═════ Entries shown ═════
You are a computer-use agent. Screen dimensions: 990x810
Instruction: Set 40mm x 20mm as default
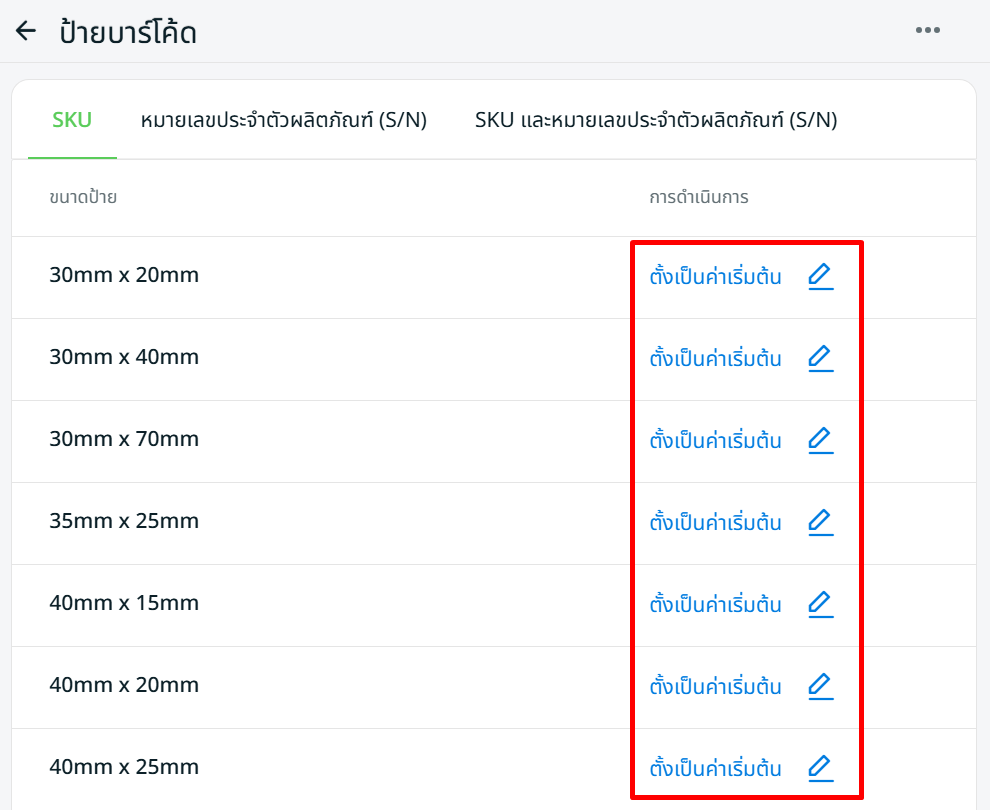point(715,687)
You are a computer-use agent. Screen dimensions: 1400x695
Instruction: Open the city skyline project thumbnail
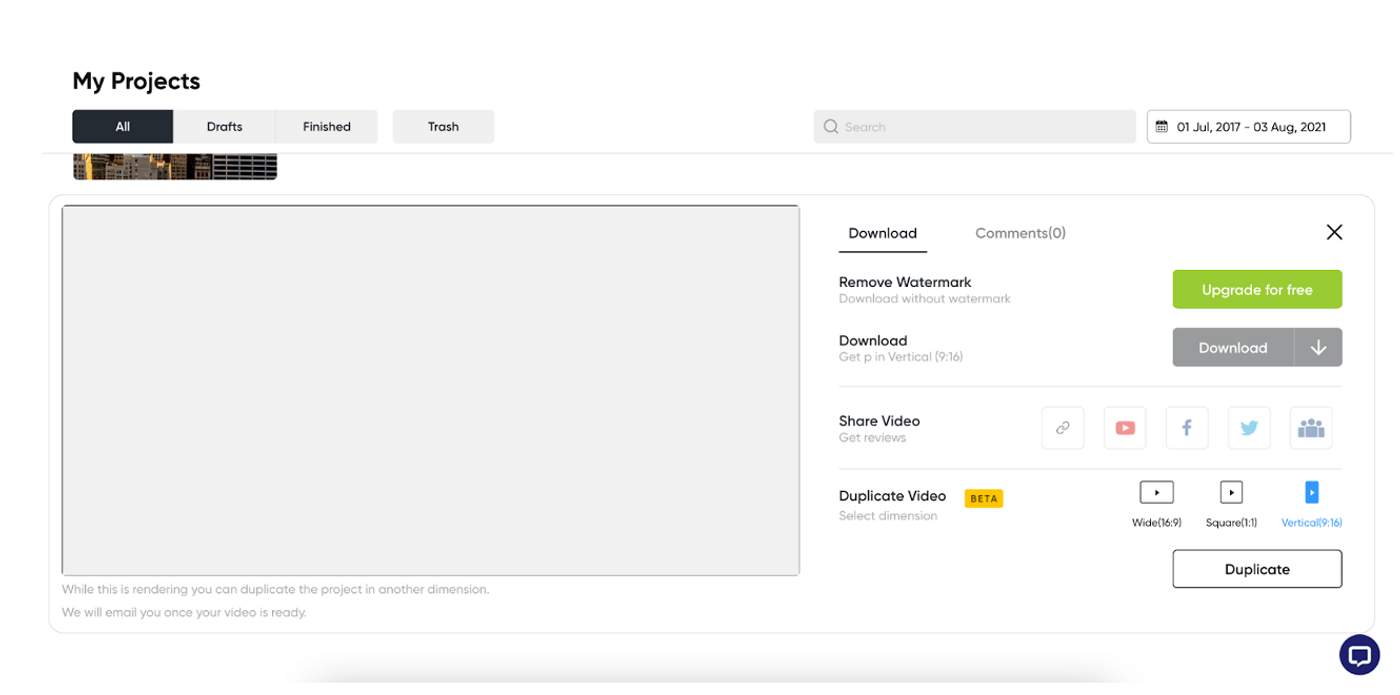pyautogui.click(x=175, y=165)
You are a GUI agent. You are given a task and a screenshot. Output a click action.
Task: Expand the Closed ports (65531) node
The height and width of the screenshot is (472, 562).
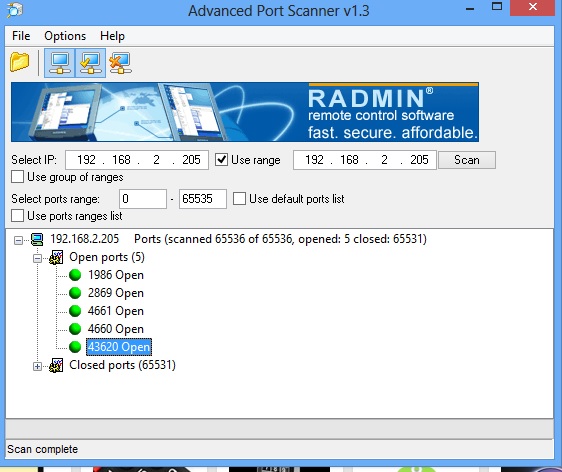click(x=37, y=366)
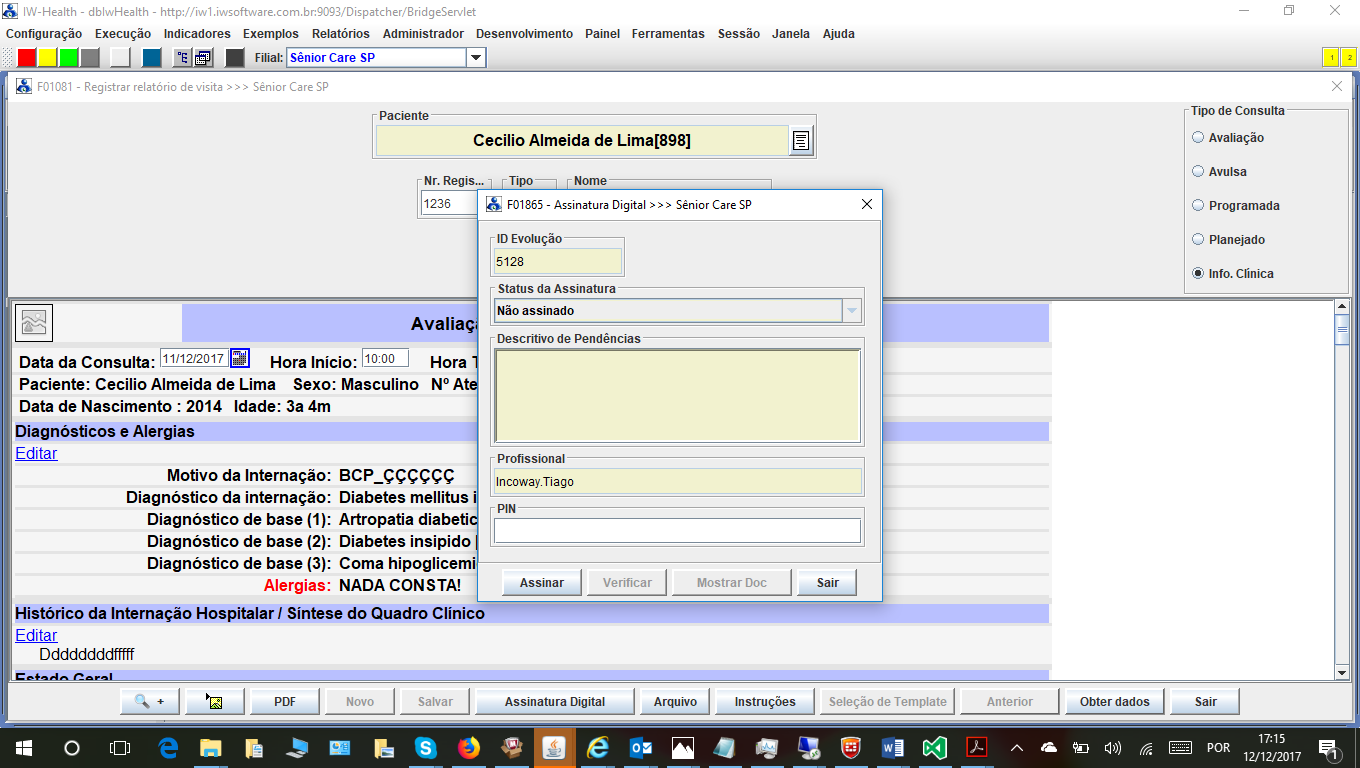Choose the Planejado consultation type

tap(1198, 240)
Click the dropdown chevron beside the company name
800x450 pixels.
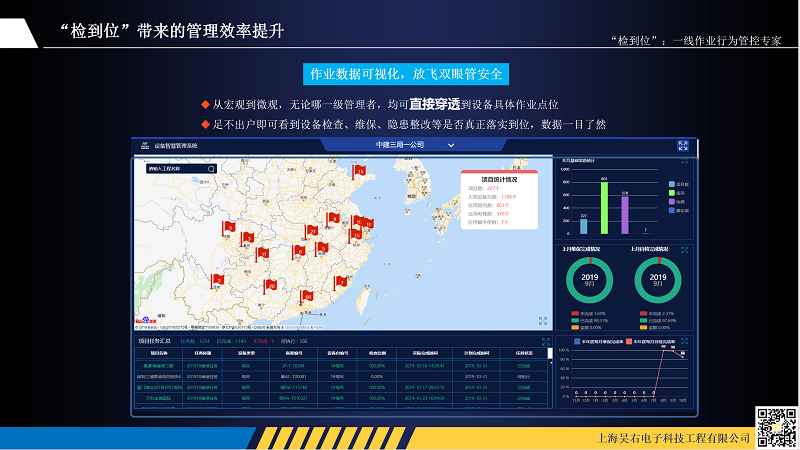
═════
Work to complete
Without the pictures, write out the entire listing exactly.

The answer
You are a computer-use agent. Screen dimensions: 990x810
Instruction: Set 40mm x 20mm as default
point(715,687)
You are a computer-use agent. Screen dimensions: 1400x695
Instruction: Open the city skyline project thumbnail
pyautogui.click(x=175, y=165)
You are a GUI agent. You are given a task and a screenshot. Output a click action.
Task: Expand the Closed ports (65531) node
The height and width of the screenshot is (472, 562).
click(x=37, y=366)
Choose the Planejado consultation type

tap(1198, 240)
Click the dropdown chevron beside the company name
800x450 pixels.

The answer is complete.